▸ **GIVEN EXERCISE**: Set down, word for word, the part of the removable butt rod thread starting with "I'm thinking about" and going on through "test them out!".

▸ **SOURCE TEXT**:
↓

# info for building removable butt rod



## Xpac (Jun 22, 2011)

I’m considering building my first removable butt rod. Any recommendations for how to attach the ferrule to the bottom of the blank? I haven’t found much info online and want to know what’s best as far as epoxy and shimming material.

thnx


----------



## tiderider (Oct 1, 2007)

I use Kardol epoxy (long set) and masking tape. Here is how I keep the ferrule, tip and blank spine in alignment while the epoxy sets



















Finished product


----------



## Xpac (Jun 22, 2011)

awesome! thanks


----------



## lowprofile (Jan 6, 2013)

What size rod are you building?


----------



## Xpac (Jun 22, 2011)

I'm thinking about rebuilding 3 existing 5'6 stand up rods into 2 piece rods and probably 2 lighter 5' rod uppers also from existing medium action jigging rods so I can swap them out. I have 2 daiwa tb750s and I want to be able to swap rod uppers for deep dropping and lighter duty fishing.


----------



## Xpac (Jun 22, 2011)

Ended up using 2 old Tiger Lite jigging rods and 2 Ocean Master stand ups. Can't wait to test them out!


----------



## bwendel07 (Sep 30, 2007)

↑

▸ **RECORDS SUPPLIED**:
↓

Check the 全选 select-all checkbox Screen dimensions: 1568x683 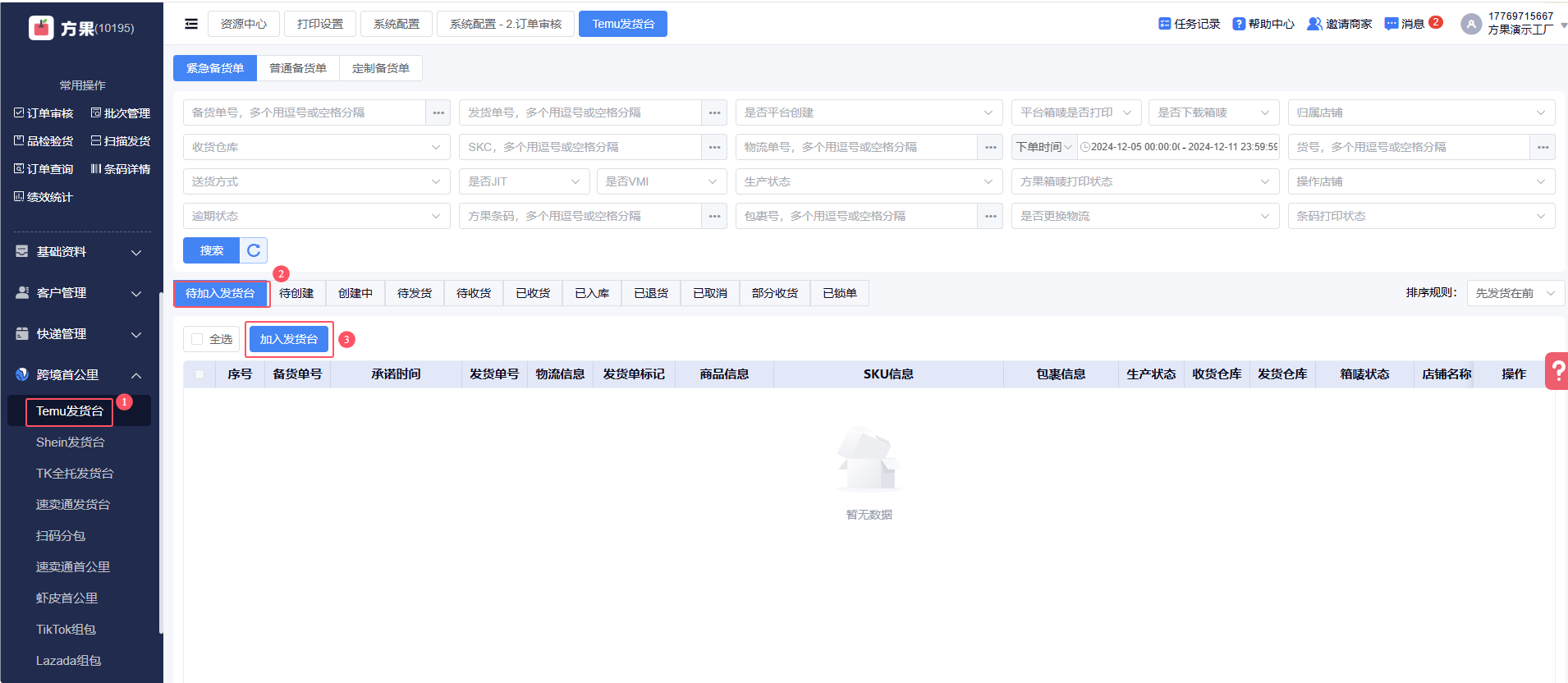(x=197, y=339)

↑
↓

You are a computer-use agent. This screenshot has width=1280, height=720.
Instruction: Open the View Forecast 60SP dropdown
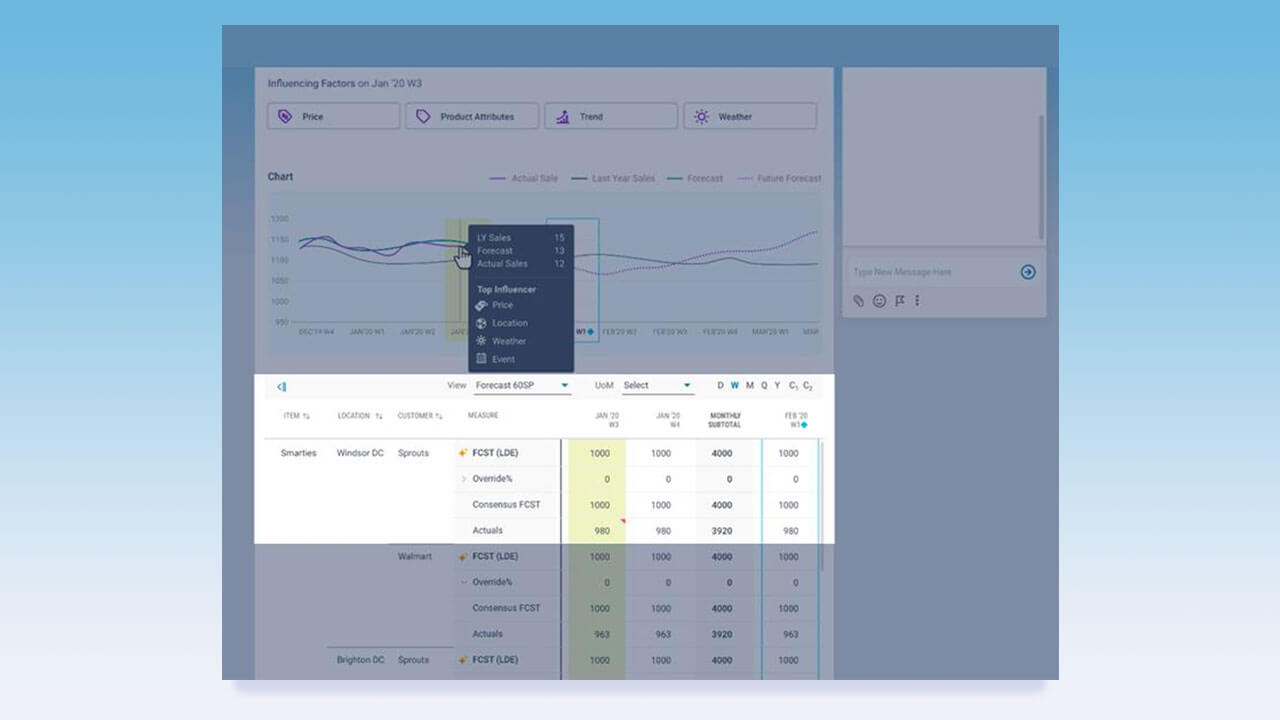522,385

↑

▸ **EXERCISE OUTPUT**:
I'm thinking about rebuilding 3 existing 5'6 stand up rods into 2 piece rods and probably 2 lighter 5' rod uppers also from existing medium action jigging rods so I can swap them out. I have 2 daiwa tb750s and I want to be able to swap rod uppers for deep dropping and lighter duty fishing.


----------



## Xpac (Jun 22, 2011)

Ended up using 2 old Tiger Lite jigging rods and 2 Ocean Master stand ups. Can't wait to test them out!